# REQUESTS
1) Retype the MDF gluing thread from "I've had good" up to and including "Bob (24 Jun 2020)", word for word.
2) In the MDF gluing thread, which glue does johnnyb report having good success with?

# EXCERPTED TEXT

# What’s the best glue to laminate MDF together?



## Neocleous (12 Jan 2020)

Hi all,

I need to laminate two pieces of long narrow MDF together, when I have done this in the past on smaller pieces I just used regular gorilla glue spread evenly and put some heavy things on top. This has worked fine but these pieces are a full board length and only 200mm wide. Is there a better adhesive to use for this job?

Thanks


----------



## petermillard (12 Jan 2020)

‘Best’? No idea, but I’ve always used PVA, spread out with a foam roller, and the two pieces pressed firmly together with a hard rubber roller, then clamped or weighted down. 

Never had a failure


----------



## woodbloke66 (13 Jan 2020)

petermillard":1qfz52mm said:


> ‘Best’? No idea, but I’ve always used PVA, spread out with a foam roller, and the two pieces pressed firmly together with a hard rubber roller, then clamped or weighted down.
> 
> Never had a failure


Yep, straight forward PVA clamped or weighted down - Rob


----------



## Jonathan S (13 Jan 2020)

+1 for PVA......when glued give the 2 piece's a good rub together, then clamp or press.

Sent from my SM-J530F using Tapatalk


----------



## johnnyb (24 Jun 2020)

I've had good success with titebond cold press glue. its definitely got a "unique" aroma. but it works really well. it's a bit less slippy than pva and forms a nice thin glue line.


----------



## doctor Bob (24 Jun 2020)

PVA is fine but I'd clamp and not use heavy weights. Clamps provide huge pressure, weights don't.


----------

# EXTRACTED RECORDS
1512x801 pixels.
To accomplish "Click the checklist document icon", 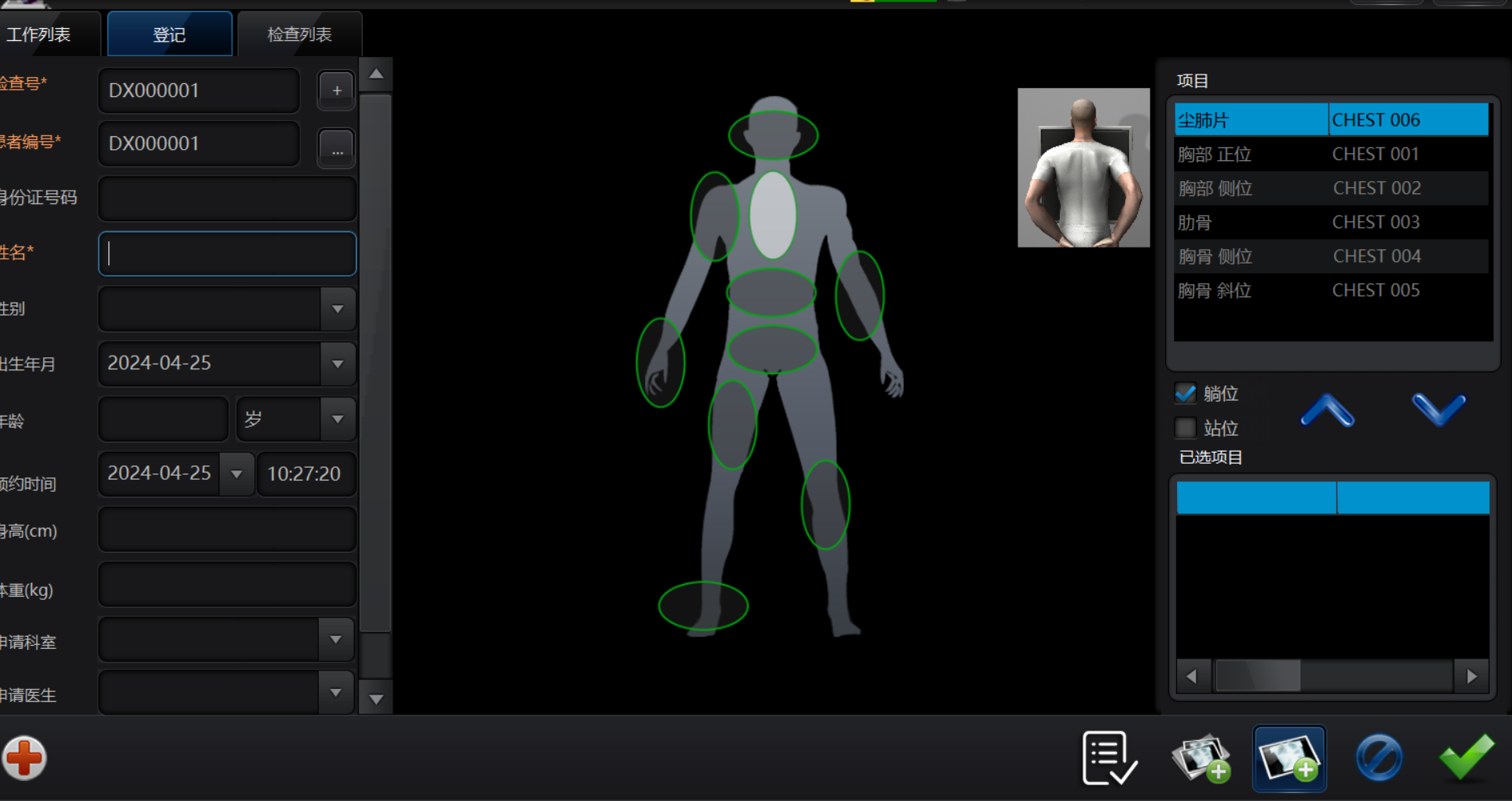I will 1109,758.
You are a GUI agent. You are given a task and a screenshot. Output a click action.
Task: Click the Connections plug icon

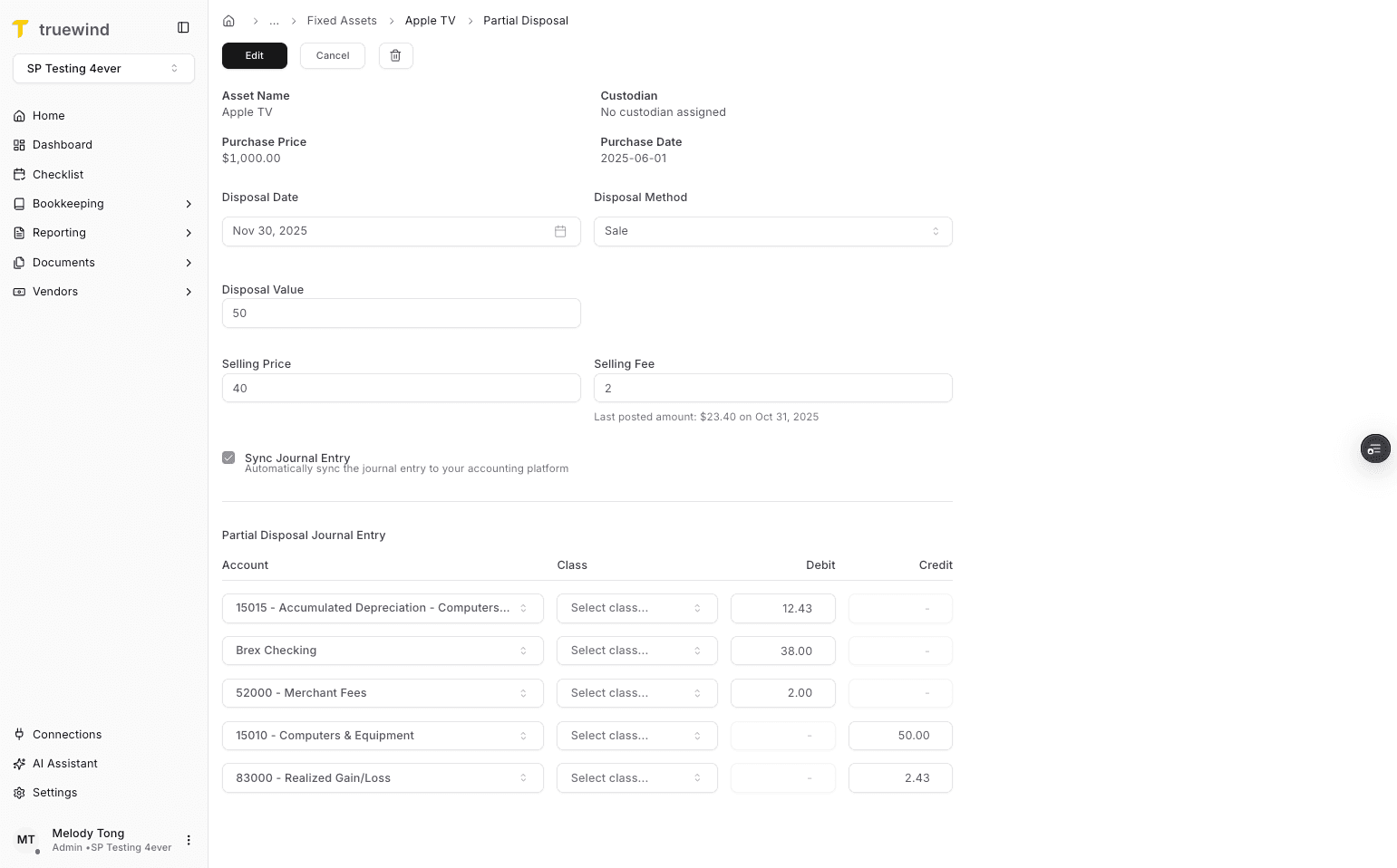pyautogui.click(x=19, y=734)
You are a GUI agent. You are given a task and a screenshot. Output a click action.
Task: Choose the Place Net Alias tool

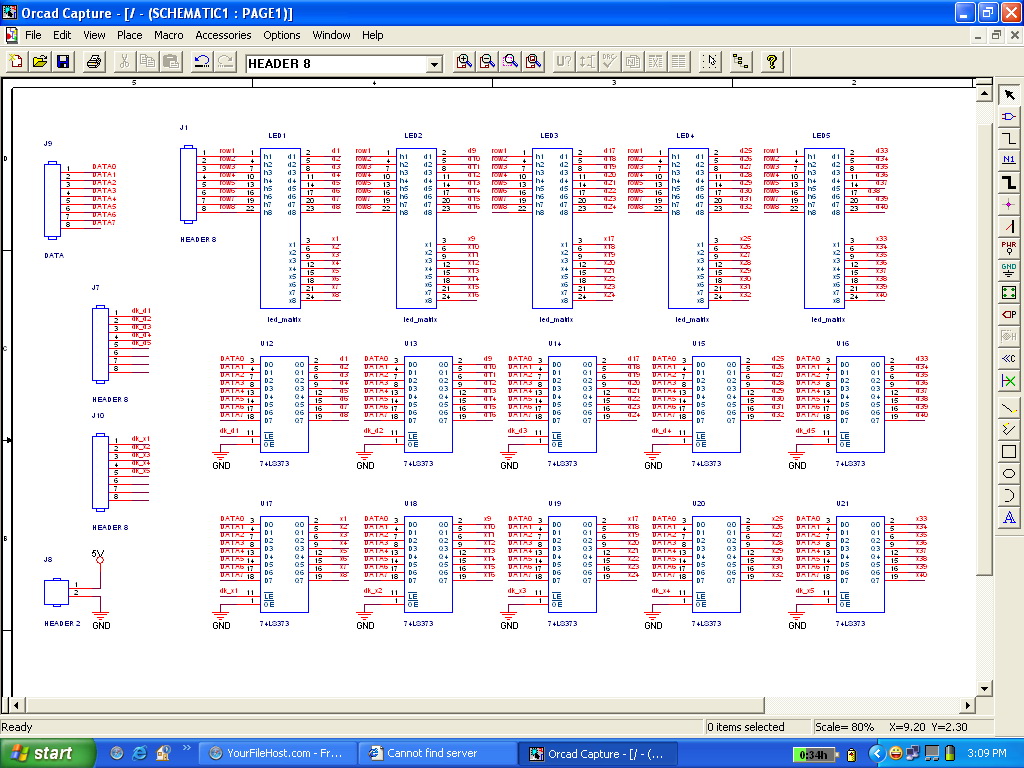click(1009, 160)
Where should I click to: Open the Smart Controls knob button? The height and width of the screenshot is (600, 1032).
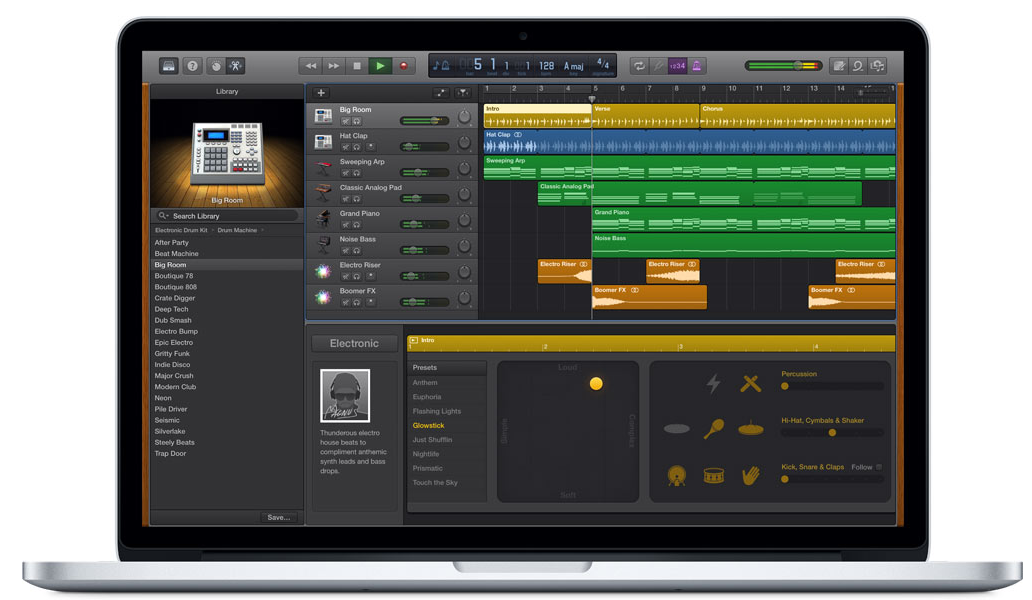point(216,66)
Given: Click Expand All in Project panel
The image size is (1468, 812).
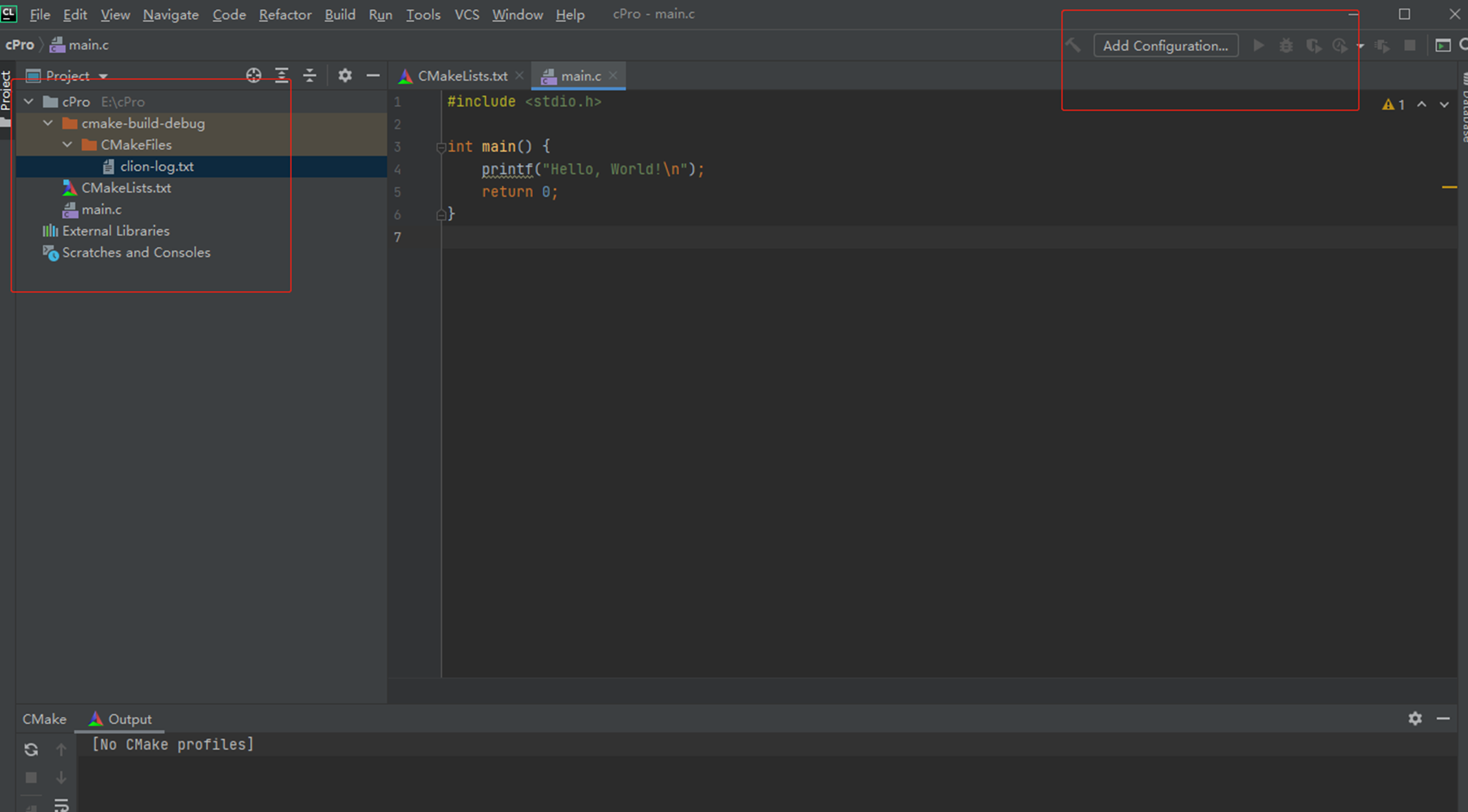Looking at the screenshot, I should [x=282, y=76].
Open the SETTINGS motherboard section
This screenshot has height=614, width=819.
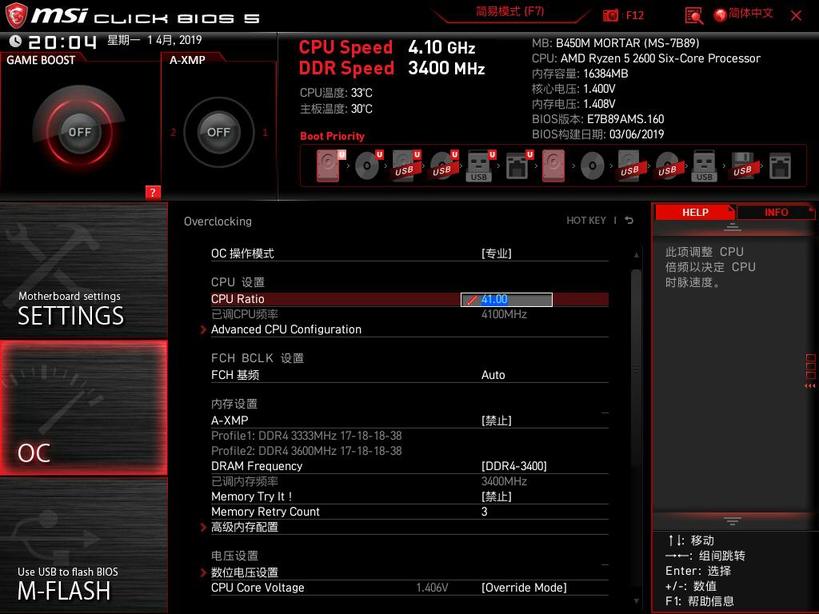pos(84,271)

# FINAL ANSWERS
1)
I've had good success with titebond cold press glue. its definitely got a "unique" aroma. but it works really well. it's a bit less slippy than pva and forms a nice thin glue line.


----------



## doctor Bob (24 Jun 2020)

2) Titebond cold press glue.